|
|
COMP8320
Laboratory 04 - week 4, 2011
Locks and Barriers
This session will provide an evaluation of synchronization algorithms,
together with some tools to analyze them, and the effects of thread
placement. Please seek your tutor's attention if there is anything you
don't understand (or think is worth commenting on!).
Copy the files for the session into
your home directory:
cp -pr /dept/dcs/comp8320/public/lab04/ .
Locks
Now cd scalable_lock and type the command make.
Briefly inspect the files and get an idea of what is implemented where.
The program locktest can evaluate 7 different kinds of locks:
0: ticket, 1: MCS, 2: NMCS, 3: CLH, 4: simple, 5: optimized simple.
6: optimized ticket
Do the following exercises.
- The `simple lock' is a non-scalable lock based on an atomic swap register
- memory instruction (see the definition of __xchg() in
locks.h).

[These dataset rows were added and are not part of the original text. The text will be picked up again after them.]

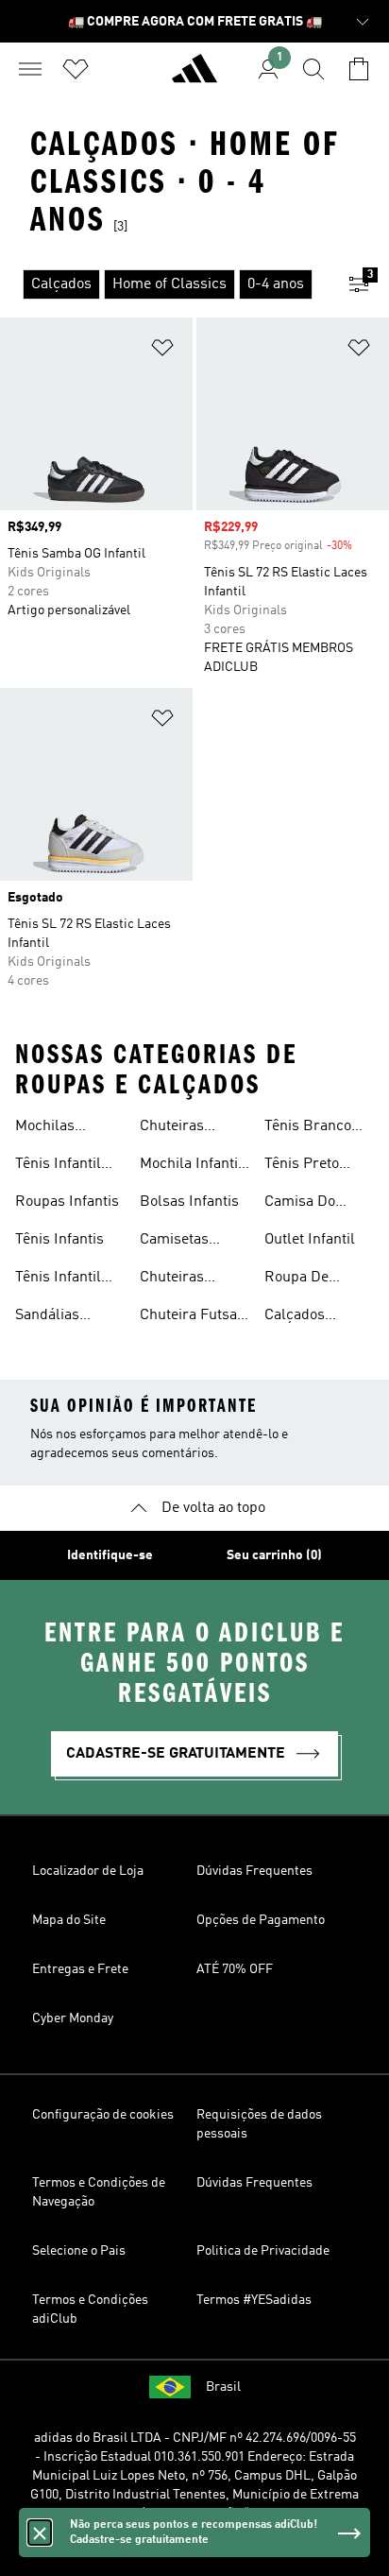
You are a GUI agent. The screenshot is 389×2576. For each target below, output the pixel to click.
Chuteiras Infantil (172, 1128)
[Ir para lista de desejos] (75, 69)
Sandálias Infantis (47, 1317)
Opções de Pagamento (260, 1920)
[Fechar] (39, 2532)
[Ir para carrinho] (358, 69)
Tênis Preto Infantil (301, 1166)
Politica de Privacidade (263, 2251)
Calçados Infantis (294, 1317)
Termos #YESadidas (254, 2300)
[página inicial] (194, 76)
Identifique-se (110, 1555)
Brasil (223, 2387)
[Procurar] (313, 69)
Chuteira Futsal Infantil (191, 1317)
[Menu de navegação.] (30, 69)
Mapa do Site (69, 1920)
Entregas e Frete (80, 1969)
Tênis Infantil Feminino (58, 1279)
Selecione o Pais (79, 2251)
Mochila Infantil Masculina (191, 1166)
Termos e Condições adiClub (90, 2309)
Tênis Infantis (59, 1239)
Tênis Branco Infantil (307, 1128)
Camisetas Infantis (174, 1241)
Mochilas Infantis (45, 1128)
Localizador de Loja (88, 1871)
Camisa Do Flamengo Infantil (299, 1203)
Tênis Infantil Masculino (58, 1166)
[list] (164, 284)
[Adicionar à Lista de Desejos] (162, 351)
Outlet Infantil (309, 1239)
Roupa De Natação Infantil (316, 1279)
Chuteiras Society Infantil (188, 1279)
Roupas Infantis (67, 1202)
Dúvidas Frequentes (254, 1871)
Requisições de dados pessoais (259, 2124)
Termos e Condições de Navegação (98, 2192)
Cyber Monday (72, 2018)
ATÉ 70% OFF (234, 1969)
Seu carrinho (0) (274, 1555)
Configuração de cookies (103, 2114)
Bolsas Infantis (189, 1202)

It is implemented in simple_locks.c.
An optimization is to only try the atomic instruction when the lock
becomes zero. In opt_simple_lock(), implement this optimization.
Test it with ./locktest p 1 1 5 for p=1,2, 4,...
(it it `hangs', you have a deadlock bug!)
- The `optimized ticket lock' is a version of the (Linux
implementation) of the ticket lock (algorithm 0), which avoids atomic
operations upon the lock release. It uses two counters, tkt
and screen. Implement this lock in the
opt_ticket_*() functions in simple_locks.c.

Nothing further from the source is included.